I ought never to have come on leave.

EIGHT

I already know the camp on the moors.

It was here that Himmelstoss gave Tjaden his education.

But now I know hardly anyone here; as ever, all is altered.

There are only a few people that I have occasionally met before.

I go through the routine mechanically.

In the evenings I generally go to the Soldiers' Home, where the newspapers are laid out, but I do not read them; still there is a piano there that I am glad enough to play on.

Two girls are in attendance, one of them is young.

The camp is surrounded with high barbed-wire fences.

If we come back late from the Soldiers' Home we have to show passes.

But those who are on good terms with the guard can get through, of course.

Among the junipers and the birch trees on the moor we practise company drill each day.

It is bearable if one expects nothing better.

We advance at a run, fling ourselves down, and our panting breath moves the stalks of the grasses and the flowers of the heather to and fro.

Looked at so closely one sees the fine sand is composed of millions of the tiniest pebbles, as clear as if they had been made in a laboratory.

It is strangely inviting to dig one's hands into it.

But most beautiful are the woods with their line of birch trees.

Their colour changes with every minute.

Now the stems gleam purest white, and between them airy and silken, hangs the pastel-green of the leaves; the next moment all changes to an opalescent blue, as the shivering breezes pass down from the heights and touch the green lightly away; and again in one place it deepens almost to black as a cloud passes over the sun.

And this shadow moves like a ghost through the dim trunks and rides far out over the moor to the sky—then the birches stand out again like gay banners on white poles, with their red and gold patches of autumn-tinted leaves.

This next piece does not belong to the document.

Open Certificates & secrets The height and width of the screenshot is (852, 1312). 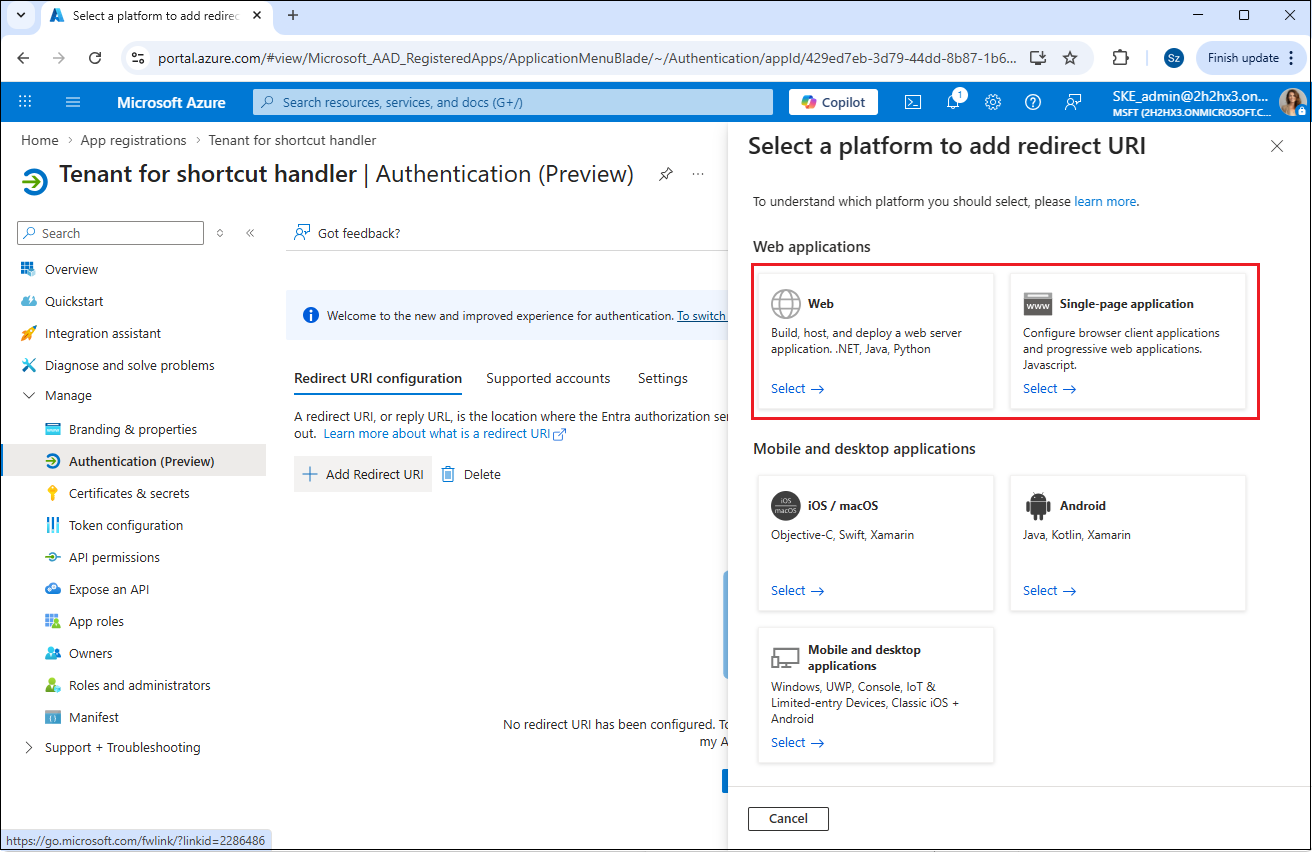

I often become so lost in the play of soft light and transparent shadow, that I almost fail to hear the commands. It is when one is alone that one begins to observe Nature and to love her.

And here I have not much companionship, and do not even desire it.

We are too little acquainted with one another to do more than joke a bit and play poker or nap in the evenings.

Alongside our camp is the big Russian prison camp.

It is separated from us by a wire fence, but in spite of this the prisoners come across to us.

They seem nervous and fearful, though most of them are big fellows with beards—they look like meek, scolded, St. Bernard dogs.

They slink about our camp and pick over the garbage tins.